Con ocasión del sesquicentenario del decreto de Pío Nono, el papa Francisco ha proclamado el Año de San José, a celebrar desde el 8 de diciembre este año y la misma fecha del año entrante. En esta ocasión, la Penitenciaría Apostólica, tribunal supremo de la Iglesia, ha concedido a los fieles el obsequio extraordinario de unas indulgencias especiales. Es más, por un decreto del cardenal Mauro Piacenza, penitenciario mayor de la Iglesia, promulgado en conformidad con la voluntad del papa Francisco, la Penitenciaría Apostólica concede «indulgencia plenaria en las condiciones habituales (confesión sacramental, comunión eucarística y oración según las intenciones del Santo Padre) a los fieles que, con espíritu desprendido de cualquier pecado, participen en el Año de San José en las ocasiones y en el modo indicado por esta Penitenciaría Apostólica».
Los modos indicados para lucrar la indulgencia plenaria son muy variados. Entre otros, el rezo del Santo Rosario en familia, el rezo de las Letanías a San José o cualquier otra oración legítimamente aprobada en honor de San José, como la oración A ti, bienaventurado San José, sobre todo en las fechas del 19 de marzo y el 1º de mayo, en la festividad de la Sagrada Familia, el 19 de cada mes y todos los miércoles, día dedicado a la conmemoración del Santo.
Pocos han entendido la importancia de este decreto de la Sagrada Penitenciaría. Sabemos ciertamente que la indulgencia consiste en la remisión ante Dios de la pena temporal por los pecados, ya remitidos en cuanto a la culpa, y que el fiel adquiere por intervención de la Iglesia, que tiene autoridad para dispensar el tesoro de las satisfacciones hechas por Cristo y por los santos. La Iglesia no es una realidad invisible, sino una sociedad jurídicamente perfecta y provista de todos los medios para actuar con miras al cumplimiento de su misión. Se puede criticar, incluso severamente, al papa Francisco, pero en tanto que está considerado el Vicario legítimo de Cristo, sus actos jurídicos son válidos siempre y cuando no contravengan la Tradición de la Iglesia, y las indulgencias que como pontífice tiene derecho a otorgar en virtud de las llaves concedidas a San Pedro y a sus sucesores no la contravienen. «A ti te daré las llaves del reino de los cielos: lo que atares sobre la tierra, estará atado en los cielos, lo que desatares sobre la tierra, estará desatado en los cielos» (Mt.16,19).

Datos siguientes:

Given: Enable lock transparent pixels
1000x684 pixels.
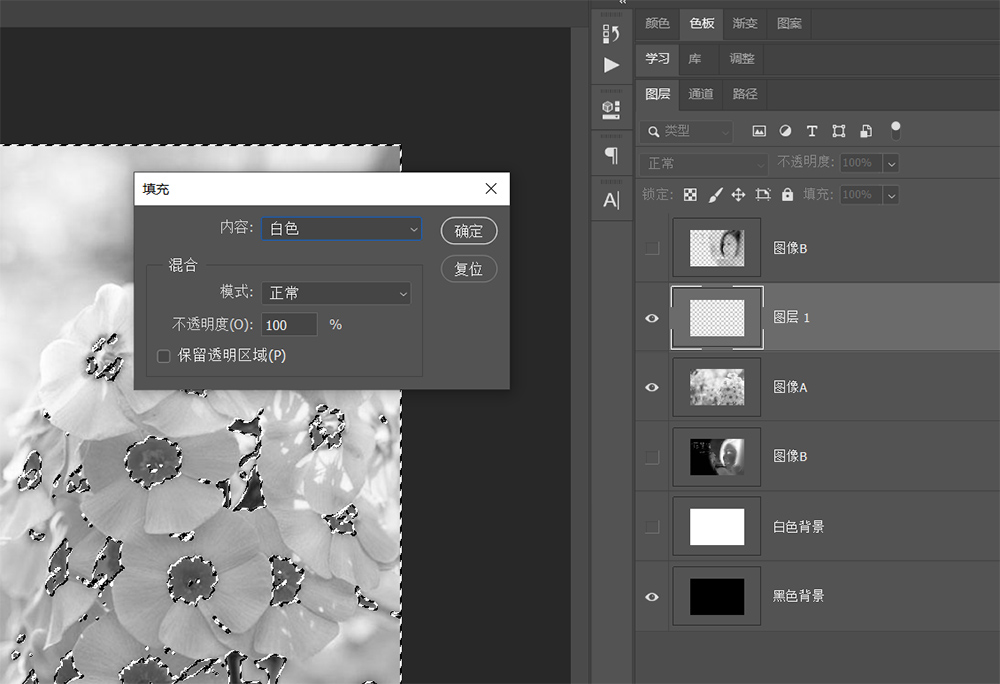Looking at the screenshot, I should coord(690,194).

Tareas por realizar:
a – Transcribe del fragmento sobre el Año de San José la parte que empieza con las palabras que contienen "Los modos indicados" y termina con "conmemoración del Santo.".
b – Responde estas preguntas con lo que dice el fragmento sobre el Año de San José:
(i) ¿Quién es el penitenciario mayor de la Iglesia?
(ii) ¿Qué día de la semana está dedicado a la conmemoración de San José?
(iii) ¿Qué pasaje bíblico se cita al final?
c – Enumera todas las fechas y ocasiones que el fragmento sobre el Año de San José destaca para rezar en honor de San José.

Resultados por tarea:
a –
Los modos indicados para lucrar la indulgencia plenaria son muy variados. Entre otros, el rezo del Santo Rosario en familia, el rezo de las Letanías a San José o cualquier otra oración legítimamente aprobada en honor de San José, como la oración A ti, bienaventurado San José, sobre todo en las fechas del 19 de marzo y el 1º de mayo, en la festividad de la Sagrada Familia, el 19 de cada mes y todos los miércoles, día dedicado a la conmemoración del Santo.

b –
(i) El cardenal Mauro Piacenza.
(ii) Los miércoles.
(iii) Mt. 16,19.

c –
- El 19 de marzo
- El 1º de mayo
- La festividad de la Sagrada Familia
- El 19 de cada mes
- Todos los miércoles